Graves of 127 unidentified victims of first Karabakh war discovered, says Azerbaijan

  02 July 2016    Read: 1843
Graves of 127 unidentified victims of first Karabakh war discovered, says Azerbaijan
The graves of 127 unknown soldiers killed during the first Karabakh war have been discovered and their coordinates were defined, said Ismayil Akhundov, head of the working group of the Azerbaijani State Commission on Prisoners of War, Hostages and Missing Persons.
He made the remarks at the commission’s meeting in Baku July 1.

“During the reporting period, the GPS coordinates began to be defined of the burial places of people who were martyred during the conflict and buried without being identified. 127 unknown burial places were discovered and their coordinates defined,” he said.

As of 1 July 2016, there are a total of 1,436 people registered by the State Commission as people rescued from hostage or captivity, according to the working group head.

Akhundov noted that efforts to verify the data about missing people and eliminate the difference between the current list and that of the International Committee of the Red Cross were continued.

“The fates of 213 people were found out and their names were removed from the lost.

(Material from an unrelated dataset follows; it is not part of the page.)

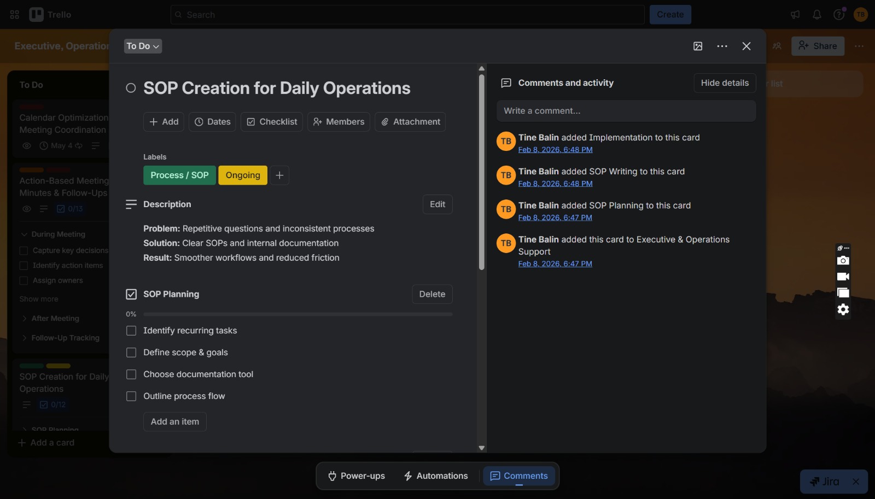Open the app switcher grid icon
875x499 pixels.
[x=15, y=15]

At the same time, it became clear that 11 people had gone missing during the fighting prior to the ceasefire,” he said.

According to data to 1 July 2016, there are currently 3,803 people registered by the State Committee as missing people, said Akhundov, adding that the difference between the lists presented by the ICRC and the State Committee as to missing people has been reduced from 300 to 85 people.

Addressing the meeting, Madat Guliyev, Chairman of State Commission, Chief of the State Security Service, noted that the issue of the release of Azerbaijanis Dilgam Asgarov and Shahbaz Guliyev, who were taken hostage by Armenians in Azerbaijan’s occupied Kalbajar district, is closely being followed by the country’s president.

He said that the Azerbaijani side has set reasonable demands to the relevant international organizations.

Guliyev also mentioned that the State Commission’s working group worked in enhanced mode during the April clashes.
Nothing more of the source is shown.